The Observer has wound up these days in a red pen version of our imagined hell, required on a daily basis to proof and edit the written words of others to an unfailing standard.

Even beyond how foolhardy it might be to shoehorn The Observer and “unfailing” into the same sentence, it’s ironic we’ve found our way here. Back in the day at the mighty Arkansas Times, The Observer was a sometime, stand-in, last-resort copy editor, a task we never felt even remotely confident about and usually tried to duck whenever possible. It’s the part of the job we liked least — though as another scribbler once told us, doing hours of proofing is a hell of a lot easier than writing a correction. Those get published on the front page, with an apology.

We can’t tell you why we disliked the proofing part of the job, really, other than that we always hated being edited. Like many ink- and tear-stained slobs with the itch to write things down inside of them, The Observer doesn’t just enjoy the words we put on the page. We love ‘em. When it’s right, when it’s good, when the words are coming at last after you’ve convinced yourself you’ll need to buy a bus ticket and leave town? We love that part. And once we’ve put those words there, in that particular order, where we nailed them to the deck after plucking them from wherever words nobody else has ever said in that order come from, we want them to stay right where they are

For that reason, The Observer has quietly despised, for as long as an hour at a stretch, every editor who’s ever laid a red pen on one of our missives, edicts, magnum opi or tomes. Having been in a position now to call balls and strikes, we’re equally sure we’ve been hated for that as well. How dare mere mortals touch these honeyed words, even if The Observer’s fat little fingers insist on typing “pubic interest” where we meant to say “public” from time to time?

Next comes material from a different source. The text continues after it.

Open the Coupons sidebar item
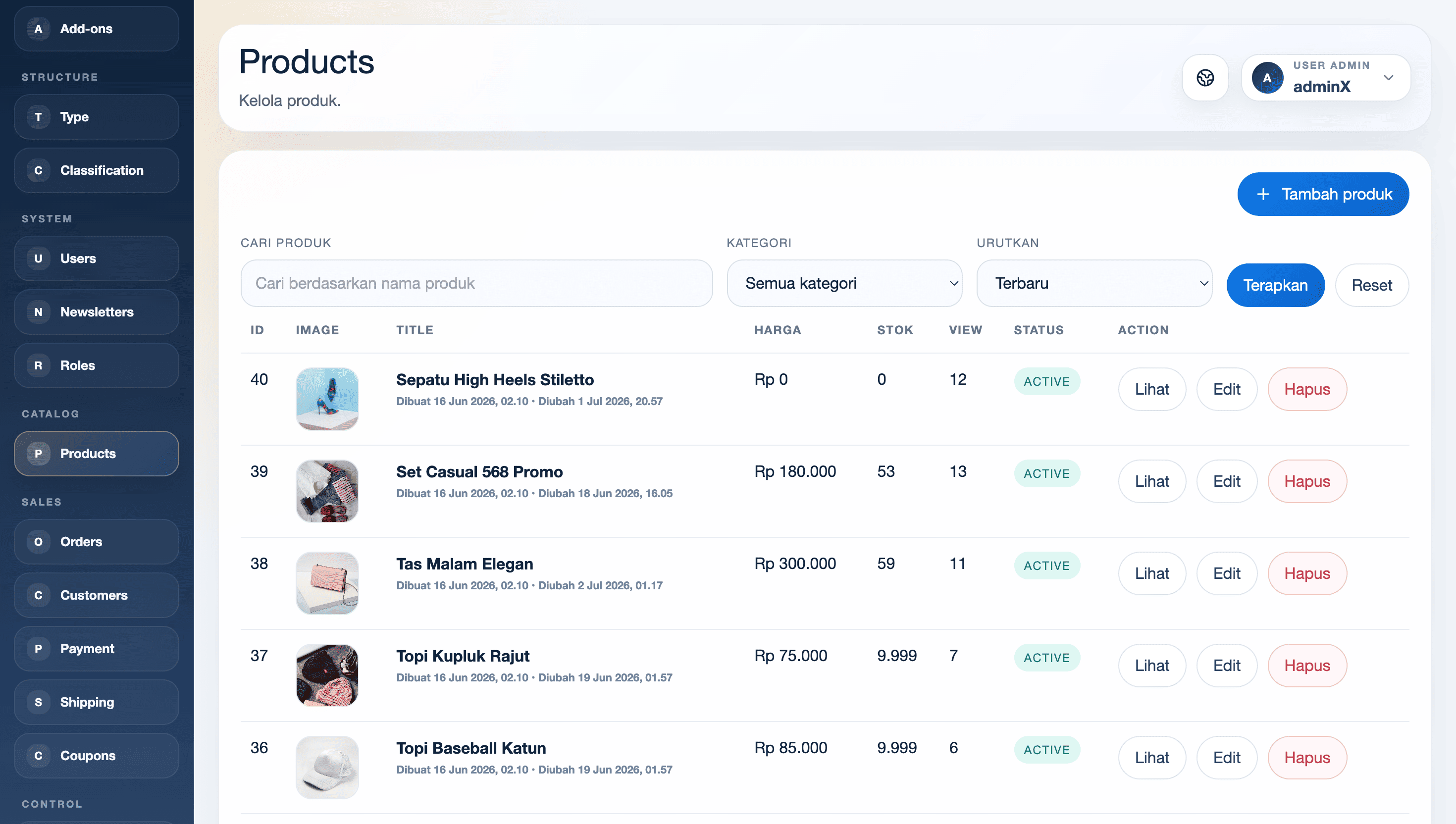The width and height of the screenshot is (1456, 824). click(96, 756)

As anybody who has ever written more than a grocery list can tell you, of course, that crack about “mere mortals” is just The Observer’s attempt at making a joke. In reality, we’re convinced that great proofers and editors — among whom Yours Truly will never be numbered — are the gift God gave to decent writers to make up for all the alcoholism

and divorce.

The Observer doesn’t like being edited, for sure. But for every time we’ve wrassled a piece around until it was right where we wanted it — when it said what it should and didn’t go off on snipe hunts or embroider curling vines that lead to nowhere on every drape, but found just the right thing to say — for every one of those, there have been at least ten in which we were absolutely adrift. Knowingly or unknowingly Robinson Crusoe’d, until an editor threw out a line and reeled us back to reality and grammatical sense.

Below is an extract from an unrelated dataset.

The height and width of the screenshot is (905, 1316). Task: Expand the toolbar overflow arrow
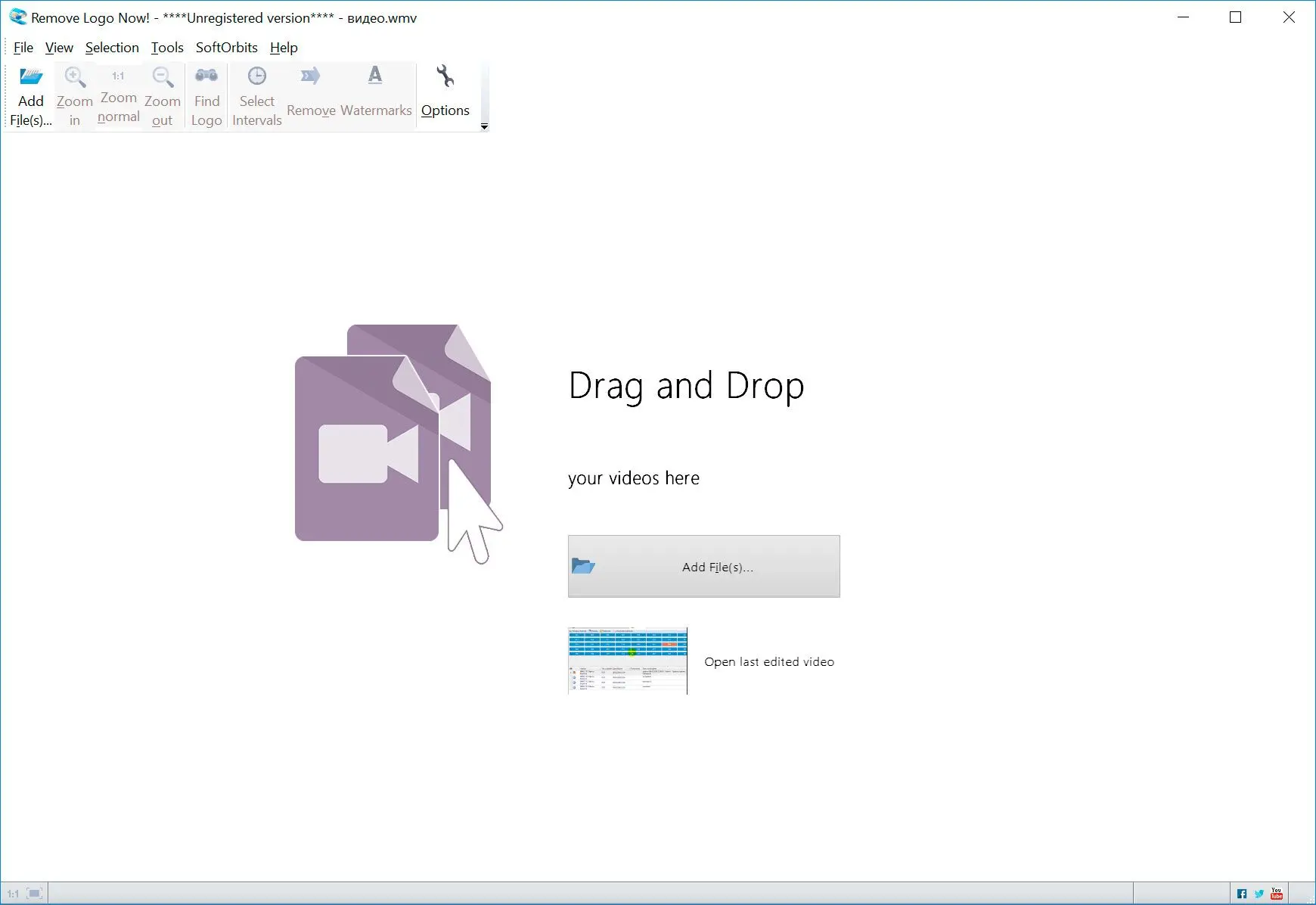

In those moments, when what you set out to create has grown three arms and four eyes, a mutated version of what you were trying to say, is there anything more welcome than another writer who seems to know what the hell is going on? Aggressive, insistent proofers and editors have really saved The Observer’s low-fat turkey bacon over the years, x’ing out many a fool thing we’d gotten into our head to say for publication and posterity, damn the most obvious of torpedoes. The Observer would have been canceled by now if not for those brave souls. Others, bless them, have managed to excavate from our nervous linguistic rubble the point Your Correspondent was actually trying to make all along.

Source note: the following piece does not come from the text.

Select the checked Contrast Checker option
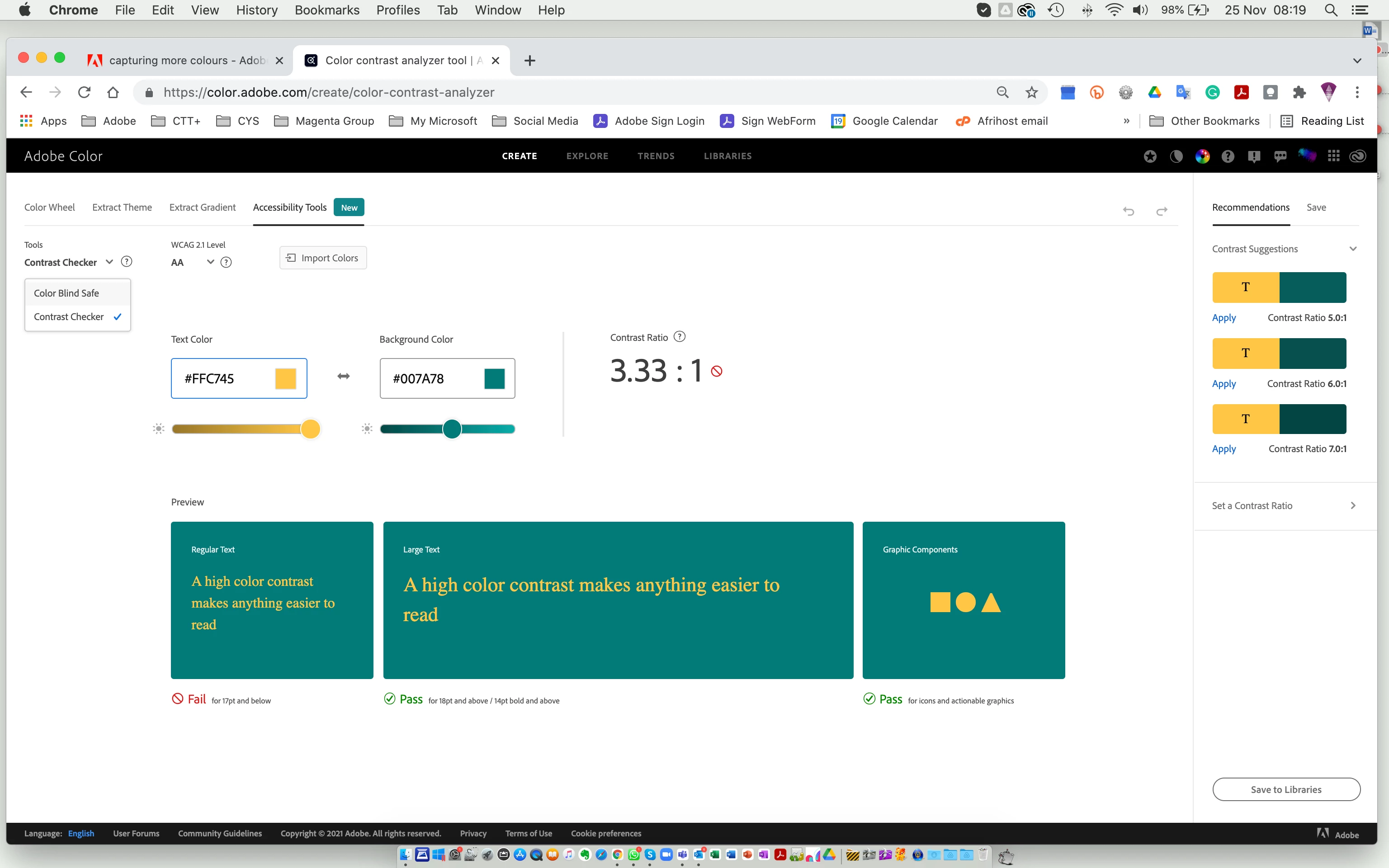 click(x=69, y=317)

For a writer like The Observer, who throws a lot at the wall, who tends to spins more yarn than the sweater will ever need, who wants to explain things like the entire audience is made up of visiting dignitaries from Neptune, the editor’s mark can be a lifeline or a noose. We’ve seen good writers sort themselves into both categories over the years. Some people just can’t take correction.

The Observer isn’t quite dumb enough yet to be one of those idiots, but we’re working on it. We’ve been reading back through our two-decade oeuvre of late, and marvel at times at some of the more fragrant lines we managed to sneak past Leslie Peacock and the late, great Doug Smith. As we do, The Observer finds we appreciate more than ever how a judicious trim of unchecked growth in the manure of the creative mind is often just what the Landscaper ordered. Especially when the shit runs as deep as it can at times in this mind.